Often in Machine Learning tasks, we are encountered with probability distributions for continuous as well as discrete input data, in the form of outputs obtained from various models, and while performing error calculation between the actual and the predicted output.
Some of the important use cases of finding out the similarities between distributions are:
- Calculating the probability for all the input and output features is useful in data drift detection. Data drift is one of the important reason why the accuracy of deployed models in production decreases over time.
- When calculating the image reconstruction error in Generative Adversial Networks (GANs), the probability distributions between the original and reconstructed images are compared.
Jensen Shannon Divergence (JSD)
Jensen-Shannon Divergence (JSD) measures the similarity between two distributions (i.e. the ground truth and the simulated values). In other words, this metric basically calculates the amount of divergence between two distributions. It is also known as Information radius (IRad) or total divergence to the average. It is based on Kullback–Leibler Divergence (KL Divergence) or D(p,q) and is non-symmetric measure of differences between the distributions implying that Dₖₗ(P|Q) ≠ Dₖₗ(Q|P). What actually has been done is that bounded symmetrization has been performed, without requiring the condition for the distribution to be absolutely continuous. Also smoothening is performed along with symmetrization.
Let us suppose we've got a sample x and we want to measure what is the likelyhood of x to occur in the ground truth distribution p as opposed to the generated distribution q. The likelihood-ratio (LR) will help us to measure this:
$LR = \frac{p(x)}{q(x)}$
Ratio greater than 1 indicates that p(x) is more likely while a ratio less than 1 indicates q(x) is more likely.
We calculate the total likelihood as the product for each sample:
$LR = \prod_{i=0}^n \frac{p(x_i)}{q(x_i)}$
We take the log-likelihood to convert it to sum instead of product for our better understanding.
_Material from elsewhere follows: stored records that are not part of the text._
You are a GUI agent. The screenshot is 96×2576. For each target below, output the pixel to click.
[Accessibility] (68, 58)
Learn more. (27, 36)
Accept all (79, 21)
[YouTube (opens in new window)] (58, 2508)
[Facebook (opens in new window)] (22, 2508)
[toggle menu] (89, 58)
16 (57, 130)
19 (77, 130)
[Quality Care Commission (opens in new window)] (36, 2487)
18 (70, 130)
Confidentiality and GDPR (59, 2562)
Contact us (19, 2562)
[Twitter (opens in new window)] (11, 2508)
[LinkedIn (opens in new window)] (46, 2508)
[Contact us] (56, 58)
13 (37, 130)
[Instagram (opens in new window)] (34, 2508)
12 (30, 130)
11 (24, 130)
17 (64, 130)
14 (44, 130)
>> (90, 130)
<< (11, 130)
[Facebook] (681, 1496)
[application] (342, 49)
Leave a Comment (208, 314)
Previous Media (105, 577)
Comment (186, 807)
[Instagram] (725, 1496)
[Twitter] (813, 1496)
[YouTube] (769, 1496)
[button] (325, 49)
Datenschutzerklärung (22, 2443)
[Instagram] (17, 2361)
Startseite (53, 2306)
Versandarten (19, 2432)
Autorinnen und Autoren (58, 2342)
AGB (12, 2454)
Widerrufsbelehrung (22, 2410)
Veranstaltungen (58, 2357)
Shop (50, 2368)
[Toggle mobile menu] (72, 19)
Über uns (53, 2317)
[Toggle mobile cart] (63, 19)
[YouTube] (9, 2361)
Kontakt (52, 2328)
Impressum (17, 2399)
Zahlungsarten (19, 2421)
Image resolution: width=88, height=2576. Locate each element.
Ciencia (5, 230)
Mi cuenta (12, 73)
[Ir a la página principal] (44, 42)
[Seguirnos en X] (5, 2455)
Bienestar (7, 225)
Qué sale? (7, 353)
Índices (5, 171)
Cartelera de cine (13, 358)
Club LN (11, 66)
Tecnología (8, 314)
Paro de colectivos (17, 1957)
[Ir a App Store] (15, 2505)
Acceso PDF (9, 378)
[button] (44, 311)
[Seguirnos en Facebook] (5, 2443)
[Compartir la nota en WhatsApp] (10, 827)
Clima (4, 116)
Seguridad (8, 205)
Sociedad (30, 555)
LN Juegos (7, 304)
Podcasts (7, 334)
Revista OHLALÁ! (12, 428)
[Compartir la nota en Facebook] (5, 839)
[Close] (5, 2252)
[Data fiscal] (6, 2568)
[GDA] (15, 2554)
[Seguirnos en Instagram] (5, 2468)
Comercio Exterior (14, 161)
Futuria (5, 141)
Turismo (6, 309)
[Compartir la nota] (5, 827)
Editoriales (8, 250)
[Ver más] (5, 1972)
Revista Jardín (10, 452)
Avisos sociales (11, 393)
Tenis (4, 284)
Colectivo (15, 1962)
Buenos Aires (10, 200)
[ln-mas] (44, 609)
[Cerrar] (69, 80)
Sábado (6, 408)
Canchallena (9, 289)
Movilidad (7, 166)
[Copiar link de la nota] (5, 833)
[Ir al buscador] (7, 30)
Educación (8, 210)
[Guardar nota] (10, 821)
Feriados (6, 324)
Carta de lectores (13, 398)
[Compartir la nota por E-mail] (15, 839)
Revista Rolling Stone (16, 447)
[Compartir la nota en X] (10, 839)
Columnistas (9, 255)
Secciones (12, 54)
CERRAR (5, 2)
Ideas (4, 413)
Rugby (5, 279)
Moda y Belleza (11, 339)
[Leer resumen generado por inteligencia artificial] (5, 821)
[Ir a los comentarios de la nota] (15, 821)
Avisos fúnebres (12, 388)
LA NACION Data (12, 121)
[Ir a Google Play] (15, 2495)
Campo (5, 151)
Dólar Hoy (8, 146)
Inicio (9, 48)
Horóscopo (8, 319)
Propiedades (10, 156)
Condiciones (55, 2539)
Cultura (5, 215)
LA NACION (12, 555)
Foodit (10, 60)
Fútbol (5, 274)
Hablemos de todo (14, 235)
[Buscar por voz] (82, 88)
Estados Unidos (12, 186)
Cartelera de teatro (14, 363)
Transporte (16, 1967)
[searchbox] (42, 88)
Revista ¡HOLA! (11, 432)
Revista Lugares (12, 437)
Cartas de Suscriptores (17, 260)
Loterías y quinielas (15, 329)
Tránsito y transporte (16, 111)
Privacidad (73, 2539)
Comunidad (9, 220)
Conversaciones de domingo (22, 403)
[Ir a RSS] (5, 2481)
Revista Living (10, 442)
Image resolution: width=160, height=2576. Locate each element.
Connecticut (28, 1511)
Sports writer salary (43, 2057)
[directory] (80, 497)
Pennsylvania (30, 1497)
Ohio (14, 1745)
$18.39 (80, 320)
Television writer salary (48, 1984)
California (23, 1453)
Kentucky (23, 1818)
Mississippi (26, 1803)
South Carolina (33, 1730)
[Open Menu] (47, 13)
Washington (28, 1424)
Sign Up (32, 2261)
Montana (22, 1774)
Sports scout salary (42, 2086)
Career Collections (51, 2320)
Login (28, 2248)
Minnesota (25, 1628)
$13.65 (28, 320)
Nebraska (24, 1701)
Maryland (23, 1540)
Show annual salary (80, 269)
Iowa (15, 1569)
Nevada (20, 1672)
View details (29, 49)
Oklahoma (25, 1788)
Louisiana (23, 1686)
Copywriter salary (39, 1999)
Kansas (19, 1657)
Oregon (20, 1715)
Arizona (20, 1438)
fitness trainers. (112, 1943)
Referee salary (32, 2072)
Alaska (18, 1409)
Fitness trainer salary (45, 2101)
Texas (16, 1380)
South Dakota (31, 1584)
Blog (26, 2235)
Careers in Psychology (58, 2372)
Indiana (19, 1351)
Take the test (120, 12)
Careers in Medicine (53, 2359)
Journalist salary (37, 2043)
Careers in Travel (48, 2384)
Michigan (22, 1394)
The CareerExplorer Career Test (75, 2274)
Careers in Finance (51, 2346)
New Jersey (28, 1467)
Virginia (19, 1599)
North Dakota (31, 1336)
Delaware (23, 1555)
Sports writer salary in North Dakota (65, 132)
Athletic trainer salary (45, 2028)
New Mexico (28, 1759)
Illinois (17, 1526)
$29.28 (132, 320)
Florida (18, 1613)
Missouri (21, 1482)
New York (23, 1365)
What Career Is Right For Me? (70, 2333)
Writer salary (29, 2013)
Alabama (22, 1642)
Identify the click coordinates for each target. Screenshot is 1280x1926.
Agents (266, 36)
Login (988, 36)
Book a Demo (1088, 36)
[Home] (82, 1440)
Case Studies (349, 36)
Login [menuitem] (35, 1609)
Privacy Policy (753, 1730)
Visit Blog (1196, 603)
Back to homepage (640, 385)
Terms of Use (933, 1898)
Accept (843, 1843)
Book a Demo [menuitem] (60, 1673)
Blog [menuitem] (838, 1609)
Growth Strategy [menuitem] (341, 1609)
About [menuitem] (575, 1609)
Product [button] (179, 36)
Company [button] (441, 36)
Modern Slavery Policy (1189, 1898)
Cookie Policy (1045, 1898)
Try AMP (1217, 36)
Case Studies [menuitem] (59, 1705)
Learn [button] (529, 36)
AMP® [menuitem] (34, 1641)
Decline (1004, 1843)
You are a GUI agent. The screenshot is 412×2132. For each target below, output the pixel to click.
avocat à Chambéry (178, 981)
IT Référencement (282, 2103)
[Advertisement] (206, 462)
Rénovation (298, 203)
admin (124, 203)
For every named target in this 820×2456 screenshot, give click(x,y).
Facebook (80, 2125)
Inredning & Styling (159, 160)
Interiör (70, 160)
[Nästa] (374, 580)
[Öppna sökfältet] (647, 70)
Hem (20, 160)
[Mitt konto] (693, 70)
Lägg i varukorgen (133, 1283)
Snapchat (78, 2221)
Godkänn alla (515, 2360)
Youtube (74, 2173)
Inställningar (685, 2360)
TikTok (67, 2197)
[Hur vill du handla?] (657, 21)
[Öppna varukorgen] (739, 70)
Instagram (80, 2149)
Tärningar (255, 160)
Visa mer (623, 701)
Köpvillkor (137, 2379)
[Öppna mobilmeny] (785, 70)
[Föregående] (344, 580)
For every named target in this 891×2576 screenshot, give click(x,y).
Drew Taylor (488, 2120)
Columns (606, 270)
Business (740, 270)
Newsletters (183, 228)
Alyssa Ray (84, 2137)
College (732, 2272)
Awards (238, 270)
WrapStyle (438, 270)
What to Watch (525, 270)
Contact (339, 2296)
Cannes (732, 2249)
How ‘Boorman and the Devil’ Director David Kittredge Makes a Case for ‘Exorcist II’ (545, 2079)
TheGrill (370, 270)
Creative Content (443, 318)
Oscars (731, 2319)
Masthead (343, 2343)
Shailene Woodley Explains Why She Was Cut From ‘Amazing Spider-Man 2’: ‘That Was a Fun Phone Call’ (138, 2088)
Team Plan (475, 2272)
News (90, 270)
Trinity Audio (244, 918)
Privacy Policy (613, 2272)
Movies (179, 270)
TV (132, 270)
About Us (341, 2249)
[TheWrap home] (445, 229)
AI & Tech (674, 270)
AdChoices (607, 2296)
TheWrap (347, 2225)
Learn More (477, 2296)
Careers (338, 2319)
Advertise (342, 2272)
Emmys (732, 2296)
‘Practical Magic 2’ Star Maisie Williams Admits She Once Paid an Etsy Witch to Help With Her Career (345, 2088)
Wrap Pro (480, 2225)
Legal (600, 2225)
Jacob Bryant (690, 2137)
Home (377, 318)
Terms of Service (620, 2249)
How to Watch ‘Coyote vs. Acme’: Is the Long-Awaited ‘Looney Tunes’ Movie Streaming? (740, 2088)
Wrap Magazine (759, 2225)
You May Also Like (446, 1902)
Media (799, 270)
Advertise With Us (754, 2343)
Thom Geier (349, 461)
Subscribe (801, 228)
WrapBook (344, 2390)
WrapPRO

$\log{(LR)} = \sum_{i=0}^n \log\left(\frac{p(x_i)}{q(x_i)}\right)$
Log-likelihoods have the same relations of order as the likelihoods, so similar to what we had discussed previously here, now log(LR)
greater than 0 implies that p(x) fits better while values less than 0 indicates that q(x) would fit better.
We calculate the predictive power to quantify on an average about how much better a model would indicate how much better a model is over the other.
$Predictive Power = \frac{1}{N}\sum_{i=0}^n \log\left(\frac{p(x_i)}{q(x_i)}\right) = \int_{-\infty}^{\infty}p(x)\log\left(\frac{p(x)}{q(x)}\right)$
$D(p(x), w(x)) = E_{p}(x) \left( \log\left(\frac{p(x)}{q(x)}\right) \right)$
The JS Divergence can be calculated as follows:
$D_{JS}(P || Q) = \frac{1}{2}D_{KL}(P || M) + \frac{1}{2}D_{KL}(Q || M)$
and M can be calculated as,
$M = \frac{1}{2}(P + Q)$ which is a mixed distribution.
or, it can also be written as,
$JSD(p(x),q(x)) = \frac{1}{2}D\left(p(x),\frac{1}{2}p(x) + q(x) \right) + \frac{1}{2}D\left(q(x),\frac{1}{2}p(x) + q(x) \right) $
The values of the JSD obtained are bounded between [0,1] for base-2 log and for natural log with base-e will have the ranges from [0, ln(2)]
The log can be set to base-2 to give the units in “bits,” or the natural logarithm base-e is chosen to give the units in “nats”. When the obtained score is 0, it suggests that both distributions are identical, the rest other positive values indicate how different they are - a value of 1 shows that they've the maximum possible difference.
Properties of Jenson Shannon Divergence (JSD)
- It is based on the KL divergence, but it is symmetric so that implies JSD (P||Q) = JSD (Q||P)
- It provides a more smoother and normalized version because it is bounded between 0 and 1 when log base-2 is used for calculation.
Implementing JSD in Python:
from scipy import stats
from scipy.stats import norm
import numpy as np
from matplotlib import pyplot as plt
# create the data distribution
data_1 = abs(np.random.randn(1000))
data_2 = np.random.lognormal(size=1000)
#function to compute KL Divergence
"""KL Divergence(P|Q)"""
def KLD(p_probs, q_probs):
KLD = p_probs * np.log(p_probs / q_probs)
return np.sum(KLD)
#function to compute JS Divergence
def JSD(p, q):
p = np.asarray(p)
q = np.asarray(q)
# normalize
p /= p.sum()
q /= q.sum()
m = (p + q) / 2
return (KLD(p, m) + KLD(q, m)) / 2
# To show JS Divergence is symmetric
result_JSD12= JSD(data_1, data_2)
print("JS Divergence between data_1 and data_2",result_JSD12)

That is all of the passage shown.